FROM THE JOURNAL OF CLINICAL ONCOLOGY

Pretreatment lactate dehydrogenase levels predict how well poor-risk patients with advanced kidney cancer respond to temsirolimus, according to a retrospective analysis of a phase-III trial.

If further studies confirm the finding, a low-cost blood test for the enzyme could make it the first biomarker for clinical prediction of kidney cancer patients’ response to a mammalian target of rapamycin (mTOR) inhibitor, such as temsirolimus (Torisel).

© Duke Medicine

Dr. Andrew Armstrong

"Being able to direct these patients to a treatment we know will help them would be a major advancement in their care," Dr. Andrew J. Armstrong of the Duke Cancer Institute, Durham, N.C, said in a written statement. "At the same time, patients who would not benefit from the treatment would be spared from undergoing a drug regimen with potential side effects that could diminish their quality of life."

Temsirolimus is approved for treatment of advanced kidney cancer. Alternatives to mTOR inhibition for this disease include cytokine therapy and agents targeting the vascular endothelial growth factor.

A widely expressed metabolic enzyme in tissues, lactate dehydrogenase (LDH) is a well-known prognostic biomarker in various types of cancers, including prostate cancer, lymphoma, melanoma, and renal cell carcinoma (RCC). Prognostic biomarkers help evaluate patient outcomes irrespective of treatment. No predictive biomarkers have been identified that can help select treatments for genitourinary malignancies, including RCC, Dr. Armstrong and his associates wrote in the Journal of Clinical Oncology.

The researchers used data from a phase-III randomized study (N. Engl. J. Med. 2007;356:2271-81) to compare 404 poor-risk patients with advanced RCC who were randomly assigned to temsirolimus (201 patients) or interferon alfa-2a (IFN-alpha) (203 patients).
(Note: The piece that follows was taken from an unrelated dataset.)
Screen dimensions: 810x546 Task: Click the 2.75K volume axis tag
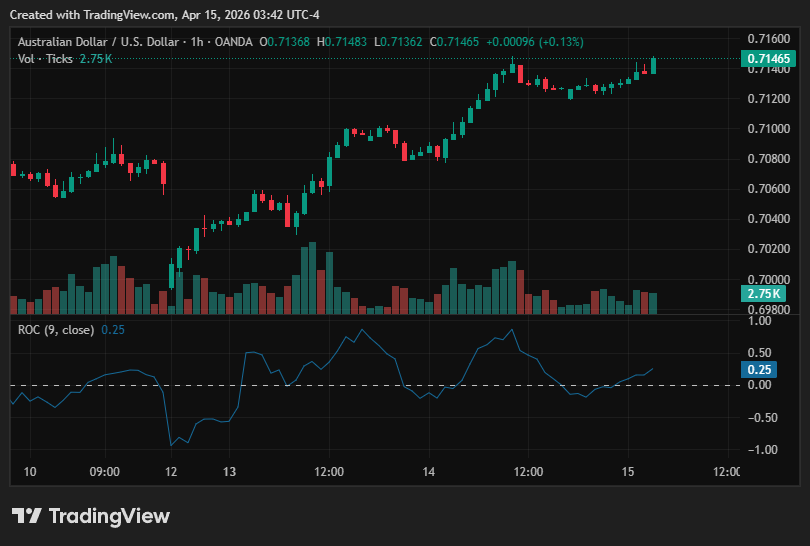click(764, 294)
Overall survival rates among patients treated with temsirolimus were 53.7% at 6 months and 34.3% at 12 months, compared with 39.5% and 12.7 %, respectively, in the IFN-alpha group.

Stratifying patients by high LDH (defined as greater than 1 × the upper limit of normal [ULN]) and normal LDH (up to 1 × ULN), investigators calculated the multivariable hazard ratio for death was 2.81with high vs. normal LDH at baseline (P less than .001), they reported (J. Clin. Oncol. Aug. 13 [doi: 10.1200/JCO.2011.40.9631]).

The analysis showed that, within the high-LDH group, median overall survival was significantly longer in those treated with temsirolimus than in those treated with IFN-alpha (6.9 v. 4.2 months; HR=0.56; P less than .002.) Among patients with normal LDH, median overall survival was not significantly improved by temsirolimus, however (11.7 months vs. 10.4 months).

As secondary end points, the authors examined the predictive value of baseline LDH for progression-free survival and clinical benefit rate, but they found no predictive interaction.

Dr. Armstrong said in an interview that the study statistically proves that LDH is a predictive biomarker for advanced RCC, but the results have to be validated before major practice changes take place.

"The advantage of LDH as a predictive and prognostic biomarker rests in its ease of collection, cost, and its routine assessment as part of routine medical care in patients with RCC," the authors wrote.

The study has several limitations, they noted. For one, it was limited to poor-risk patients with RCC. Also, temsirolimus was only compared with IFN-alpha, which is no longer in widespread use. Also, the study was limited to temsirolimus, an mTOR/TORC1 inhibitor.

"Although other TORC1 inhibitors may have anticancer activity, it is unknown at this time whether LDH is predictive of improved outcomes with these agents," the authors wrote.

Dr. Armstrong has received honoraria and research funding from Pfizer, which makes temsirolimus and funded the study.